# [Work to complete]
Copy out the full data exactly as given; pictures should not be included.
Segment Start: Data to use
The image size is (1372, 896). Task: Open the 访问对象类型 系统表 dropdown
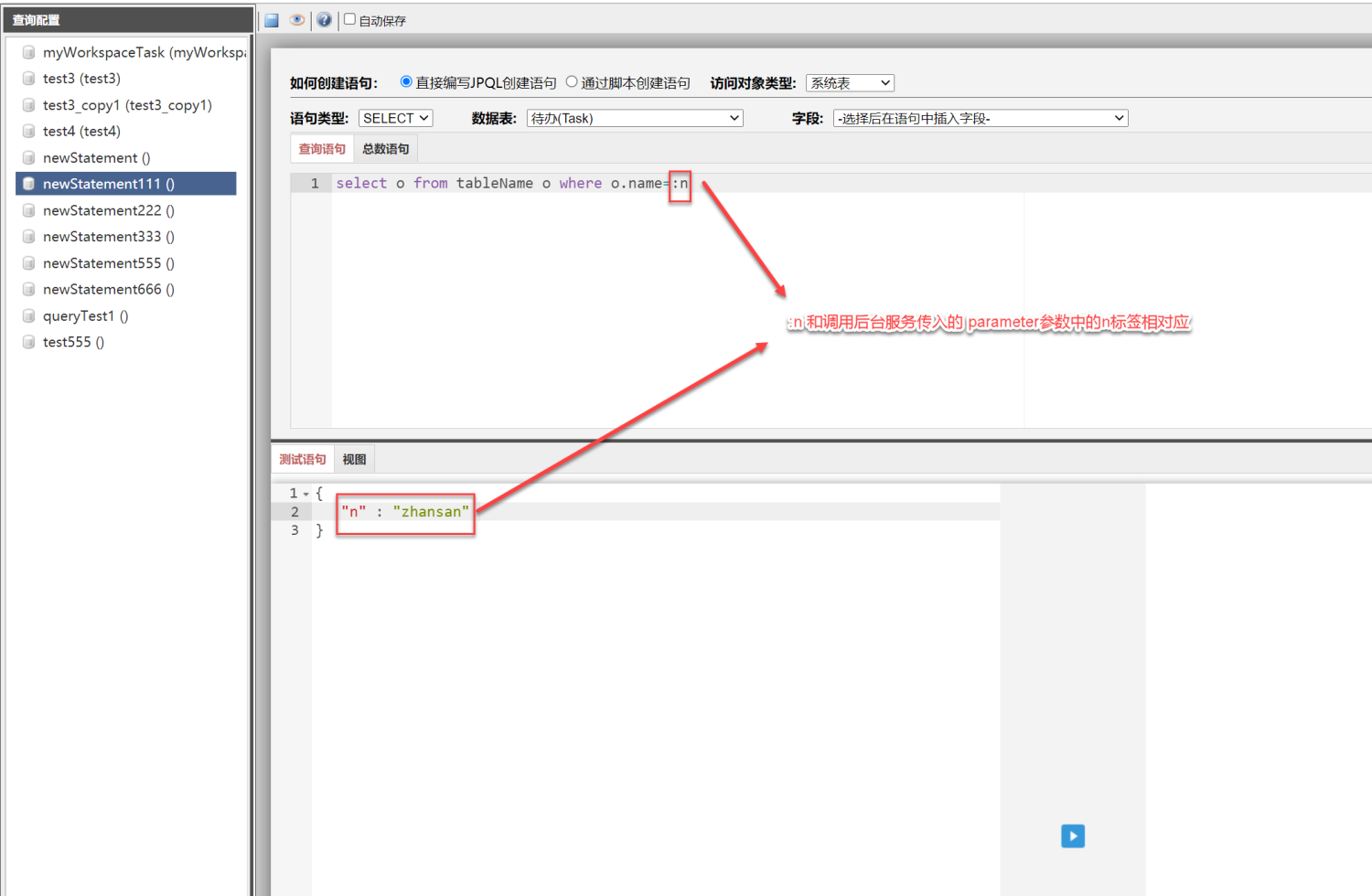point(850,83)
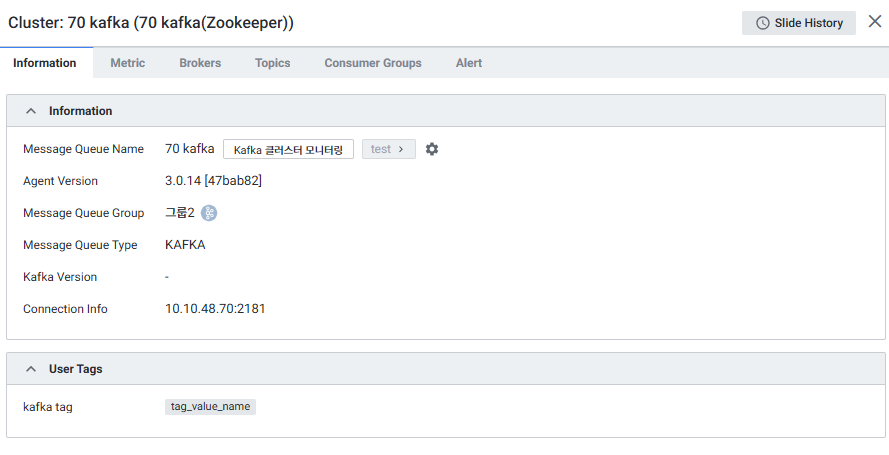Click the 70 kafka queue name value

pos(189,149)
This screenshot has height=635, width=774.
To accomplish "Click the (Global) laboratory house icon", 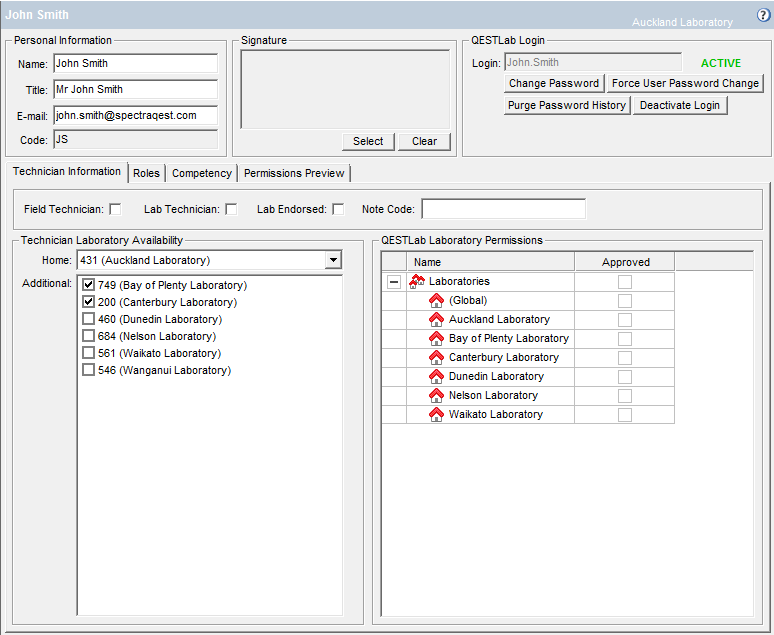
Segment End: Data to use
# [Output]
The image size is (1372, 896). Task: Open the 访问对象类型 系统表 dropdown
point(850,83)
Click the 70 kafka queue name value

pos(189,149)
This screenshot has height=635, width=774.
To accomplish "Click the (Global) laboratory house icon", 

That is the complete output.